Its very nice to see an honest review about this piece of crap. I agree with nearly everything that you've said. Its easy to see how fountainhead can be appealing at a particular age. My gripes with the book however have less to do with the underlying philosophy and more to do with Rand's style. In my opinion, the only thing Ayn Rand is worse at than writing philosophy is writing fiction. I have little respect for authors who try to indoctrinate philosophical arguments via fiction (there are exceptions)- if Rand wanted to say something, she could have said it directly for all the lengthy dialogue the book involved, instead creating a character called Howard Roark- Every other character in the book serves only one purpose, to set up Howard Roark for Rhetorical and convincing answers by asking him stupid questions- the whole book is full of unrealistic conversations. Humans DO NOT function like that! they don't look for philosophical undertones in every single thing they do and they discuss it even less. Believe it or not, the major portion of human life is filled with mundanities and their motives are rarely as complicated as mentioned in some parts of the book.

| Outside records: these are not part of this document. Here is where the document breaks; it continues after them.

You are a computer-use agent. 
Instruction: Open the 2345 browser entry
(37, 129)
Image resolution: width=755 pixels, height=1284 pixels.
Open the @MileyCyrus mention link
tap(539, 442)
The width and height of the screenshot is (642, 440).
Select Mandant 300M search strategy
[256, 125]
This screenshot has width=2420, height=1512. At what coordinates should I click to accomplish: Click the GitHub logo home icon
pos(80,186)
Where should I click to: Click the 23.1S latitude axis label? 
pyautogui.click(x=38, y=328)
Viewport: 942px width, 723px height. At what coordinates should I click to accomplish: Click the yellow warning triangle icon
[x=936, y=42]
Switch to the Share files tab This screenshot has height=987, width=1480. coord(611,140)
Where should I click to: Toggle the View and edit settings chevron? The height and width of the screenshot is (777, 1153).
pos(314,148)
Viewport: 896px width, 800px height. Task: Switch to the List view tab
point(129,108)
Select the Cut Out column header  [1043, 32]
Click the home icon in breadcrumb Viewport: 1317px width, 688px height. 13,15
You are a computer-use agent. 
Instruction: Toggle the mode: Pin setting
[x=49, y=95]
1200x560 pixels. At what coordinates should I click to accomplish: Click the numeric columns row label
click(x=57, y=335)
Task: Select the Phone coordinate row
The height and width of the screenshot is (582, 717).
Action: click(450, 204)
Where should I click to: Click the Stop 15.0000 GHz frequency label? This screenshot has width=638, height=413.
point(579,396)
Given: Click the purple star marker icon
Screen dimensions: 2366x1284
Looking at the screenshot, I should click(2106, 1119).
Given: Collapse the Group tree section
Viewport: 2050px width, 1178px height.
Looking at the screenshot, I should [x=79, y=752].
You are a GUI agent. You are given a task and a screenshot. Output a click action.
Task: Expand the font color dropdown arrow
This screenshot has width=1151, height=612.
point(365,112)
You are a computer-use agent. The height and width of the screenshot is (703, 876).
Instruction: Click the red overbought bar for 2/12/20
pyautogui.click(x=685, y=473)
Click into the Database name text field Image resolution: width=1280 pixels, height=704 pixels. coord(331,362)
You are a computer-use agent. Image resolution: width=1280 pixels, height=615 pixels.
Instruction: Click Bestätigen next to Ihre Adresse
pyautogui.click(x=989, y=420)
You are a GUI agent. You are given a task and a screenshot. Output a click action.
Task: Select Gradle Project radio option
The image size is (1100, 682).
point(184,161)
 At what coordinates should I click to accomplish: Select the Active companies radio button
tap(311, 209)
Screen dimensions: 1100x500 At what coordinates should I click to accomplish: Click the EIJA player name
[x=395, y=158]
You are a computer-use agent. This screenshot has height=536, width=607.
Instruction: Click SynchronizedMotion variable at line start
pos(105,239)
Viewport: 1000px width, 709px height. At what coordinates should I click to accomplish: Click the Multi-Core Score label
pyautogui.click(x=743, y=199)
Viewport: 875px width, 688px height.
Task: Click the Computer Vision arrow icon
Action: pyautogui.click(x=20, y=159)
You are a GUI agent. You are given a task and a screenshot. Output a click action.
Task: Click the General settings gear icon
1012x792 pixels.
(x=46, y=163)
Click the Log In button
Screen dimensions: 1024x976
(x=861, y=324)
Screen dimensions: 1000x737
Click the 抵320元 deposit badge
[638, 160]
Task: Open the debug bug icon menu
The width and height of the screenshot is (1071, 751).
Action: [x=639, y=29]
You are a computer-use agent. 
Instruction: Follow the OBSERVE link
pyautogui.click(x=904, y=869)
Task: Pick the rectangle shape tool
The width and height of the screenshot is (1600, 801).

“Why have you been staring at me ever since we met? Because I’m not the Gail Wynand you’d heard about. You see, I love you. And love is exception-making. If you were in love you’d want to be broken, trampled, ordered, dominated, because that’s the impossible, in the inconceivable for you in your relations with people. That would be the one gift, the great exception you’d want to offer the man you loved. But it wouldn’t be easy for you.”


only in the world of Ayn Rand can that be considered a normal conversation. I'm yet to see something as pretentious as Fountainhead.

The ending of the book i.e. what Randians call 'zomg! the best speech evar!!' is a disgrace to all courtroom scenes. 'I blew up the building because I have the right to do so as an individual'- that was just as absurd as Nazis pleading 'might makes right' at Nuremberg. I found the whole book to be utterly lacking in depth and full of apparently 'deep' and seemingly 'philosophical' conversations. It's the 'Inception' of philsophy- written purely to convince dumbasses that they're smart when they're not. All Rand did is take a bit of Nietzsche, a bit of Steiner and pour it all into one steaming pile of shit about how awesome Howard Roark is.

Zek J Evets said...

Bregan,

Oh yes, the pretentiousness of her prose knows no bounds! She is -- quite beside the point of her terrible ideas -- a terrible writer. No talent at all for conveying anything interesting, unless you already agree with her fucked-up world.

And I wouldn't put it past her to have had Howard Roark blow-up doll in her home to spoon with.

But yeah... Ayn Rand is basically a megadouche who masturbates her extreme philosophical politics via poorly crafted, awkwardly written, and terribly bigoted books.